I have worked in the B.C. coast forest industry for the past 40 years.

Public encouraged to visit Stoney Hill personally and see for themselves

Re: “Letter misrepresents blowdown harvest in forest reserve” by Mayor Al Siebring.

I have worked in the B.C. coast forest industry for the past 40 years. Most recently held a position as logging woods foreman. Having had the opportunity to walk the Stoney Hill reserve and drawing on my experience as a veteran logger I found the article misleading to the facts on the ground.

The picture used does not accurately show the majority of the salvage operation on Stoney Hill. The cut blocks by no means represent a highly selective harvesting process. Basically, they are three patch clear cuts, with retention zones between them. A statement in the article where the contractor estimates that we are only taking out one “live” tree for every 10 to 15 blown down trees.

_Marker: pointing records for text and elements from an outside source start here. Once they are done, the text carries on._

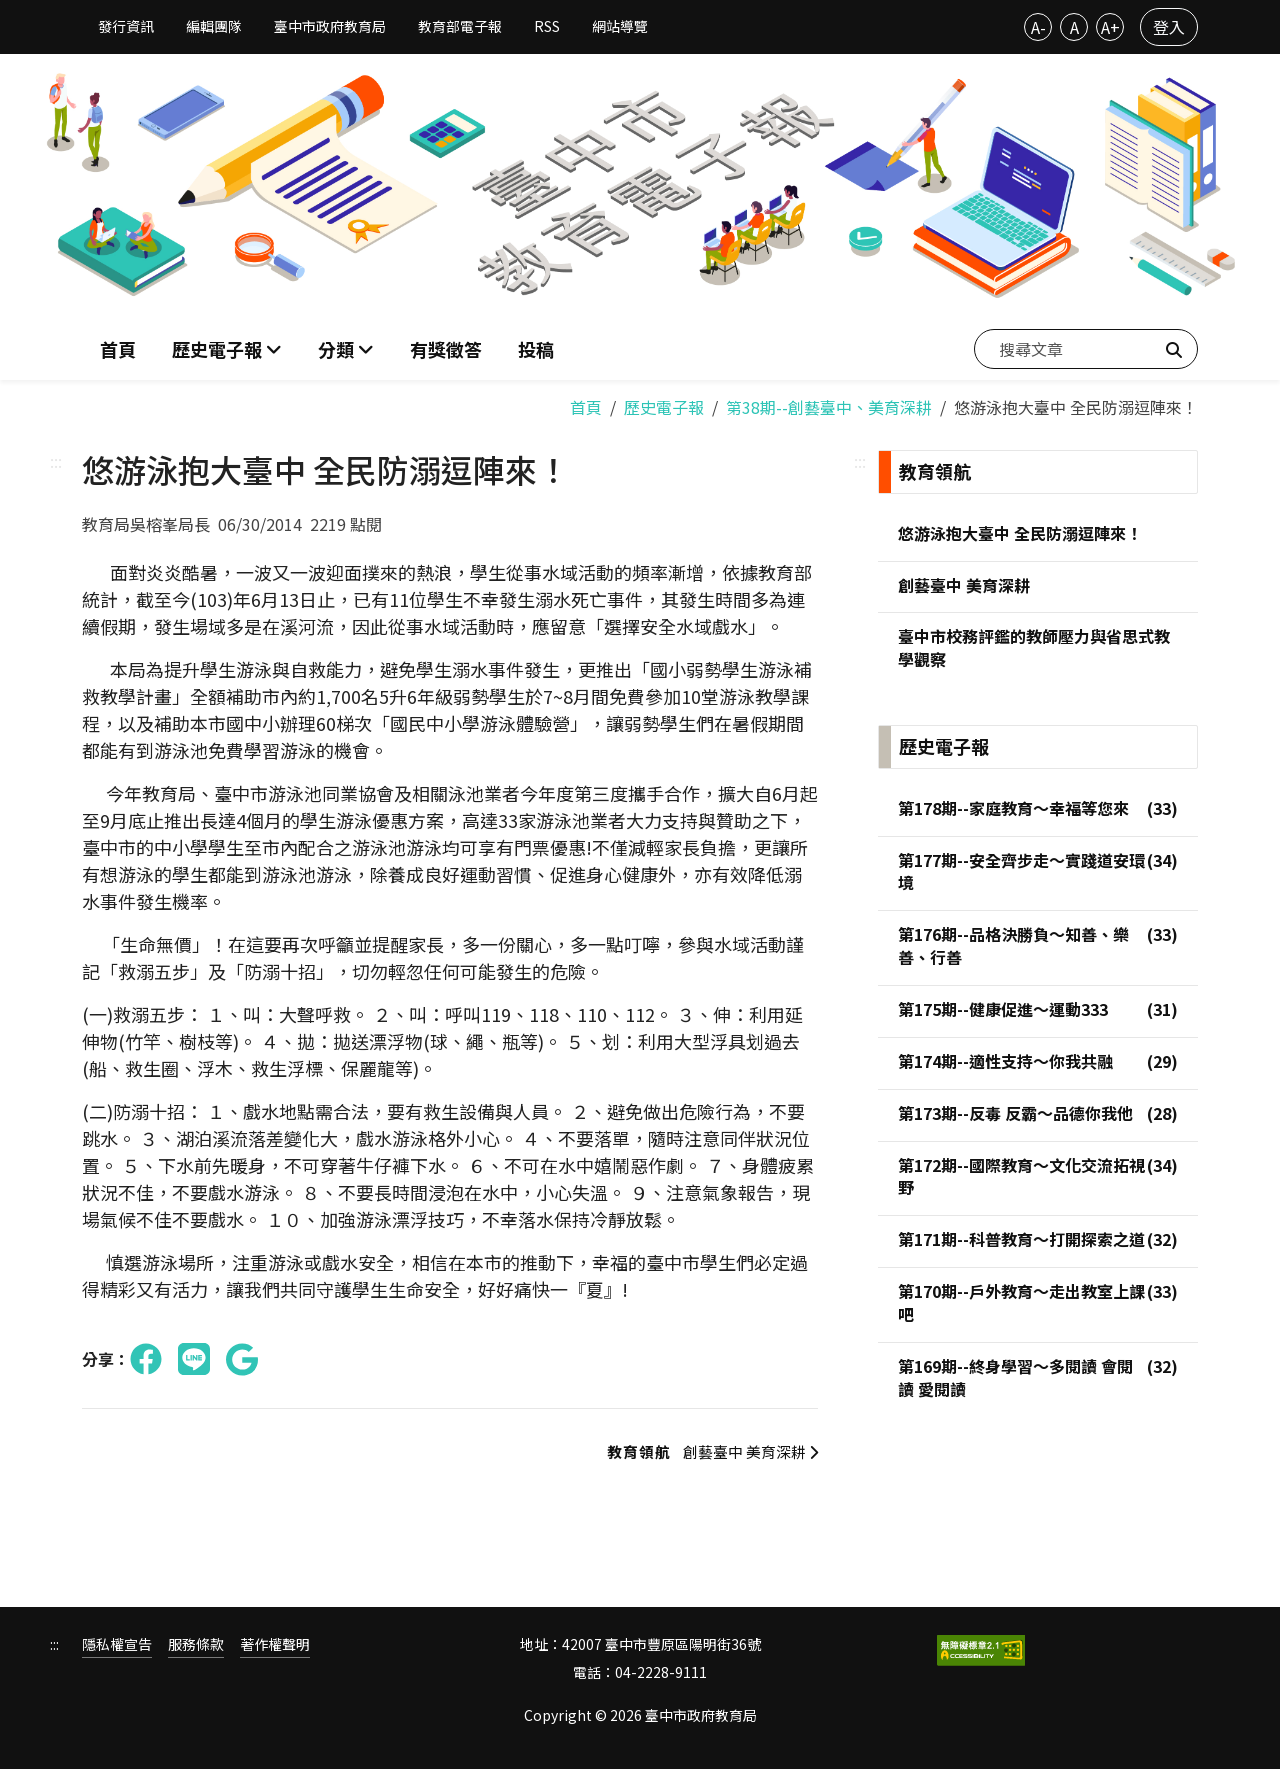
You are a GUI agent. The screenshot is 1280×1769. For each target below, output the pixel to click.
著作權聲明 (275, 1641)
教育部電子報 (460, 26)
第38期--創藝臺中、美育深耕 (829, 402)
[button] (346, 346)
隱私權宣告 (117, 1641)
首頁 (118, 346)
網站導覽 (620, 26)
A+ (1110, 27)
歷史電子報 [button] (219, 346)
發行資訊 (126, 26)
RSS (547, 26)
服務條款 (196, 1641)
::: (56, 456)
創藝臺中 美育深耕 (703, 1448)
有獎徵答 (446, 346)
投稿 (536, 346)
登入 (1169, 27)
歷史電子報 (664, 402)
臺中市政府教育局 (330, 26)
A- (1038, 27)
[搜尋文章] (1086, 346)
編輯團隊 (214, 26)
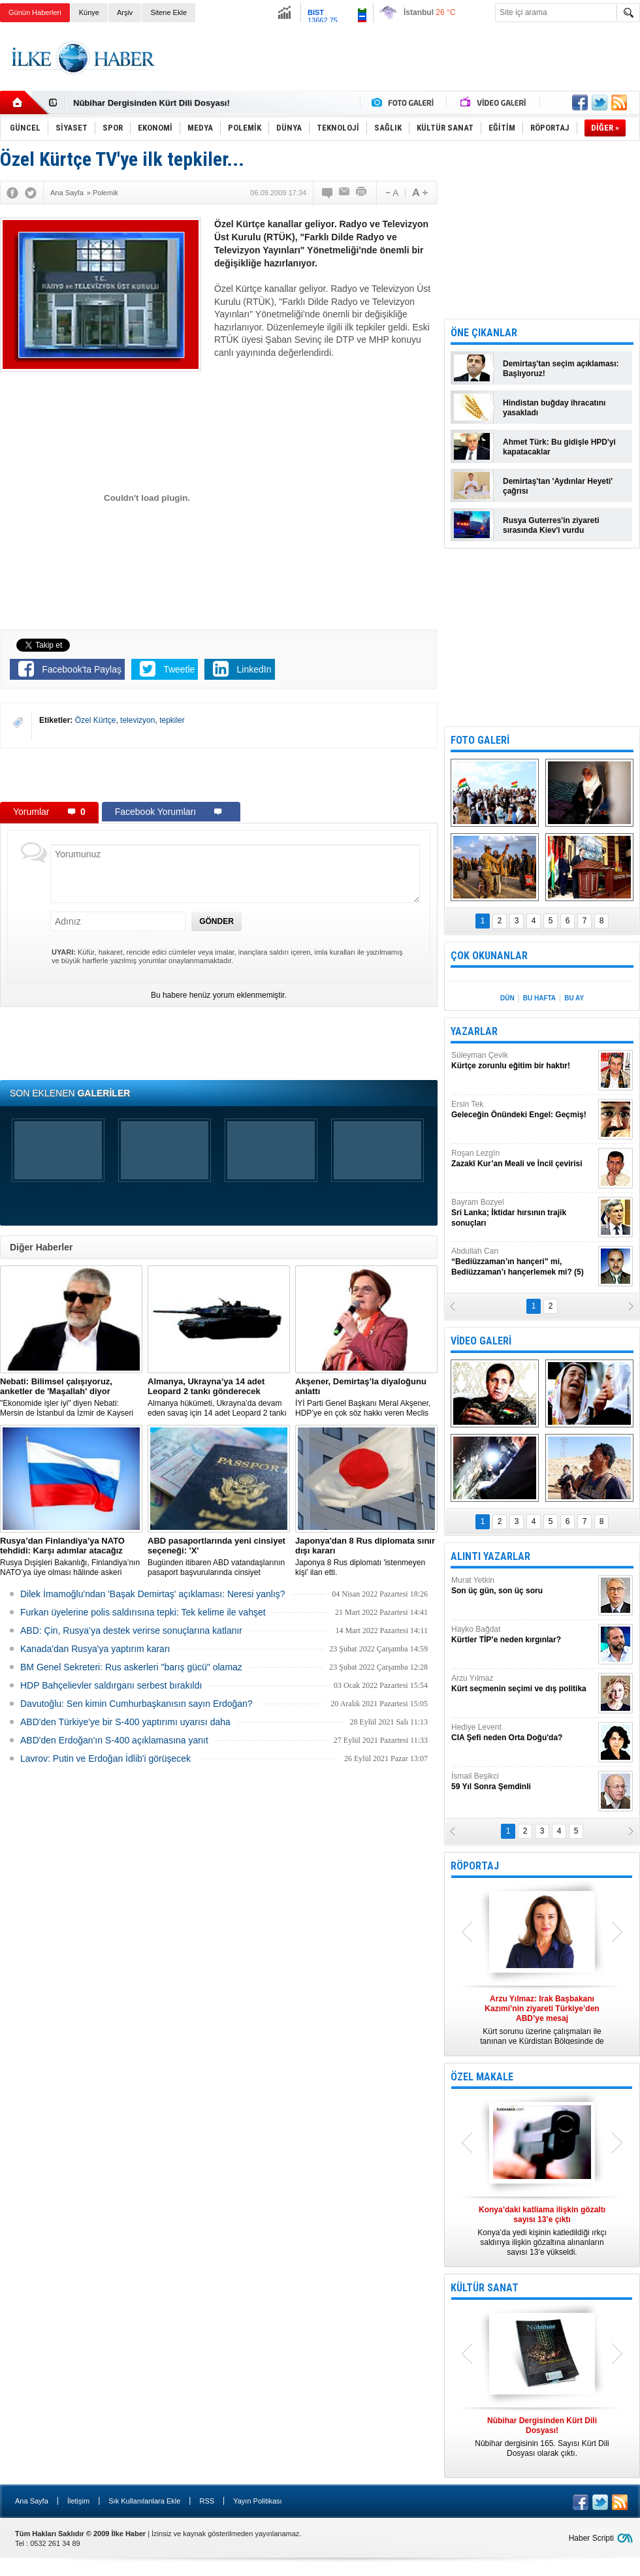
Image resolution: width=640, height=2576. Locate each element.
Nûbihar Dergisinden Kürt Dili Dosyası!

What I saw was more like one blow down tree for every 10 live trees.

Another statement that brings up the issue of disrespecting professional staff and contractor is also not fair. Why should someone with concerns for the community forest not feel free to challenge the status quo without fear of hurting a professional’s feelings? I encourage the public to visit and personally access the Stoney Hill cut blocks. Do not stand by the side of the road, go into the forest. Don’t believe me, don’t believe the mayor, don’t believe Icel Dobell. See for yourself, draw your own conclusion.

Pay attention to the rocky ground conditions that do not allow trees to root well, making them unstable in wind storms. This coupled with patch clear cut will further increase the chance of future blow down. Consider the visual impact, the broom infestation and disturbance to ground water run off for residents living below the reserve.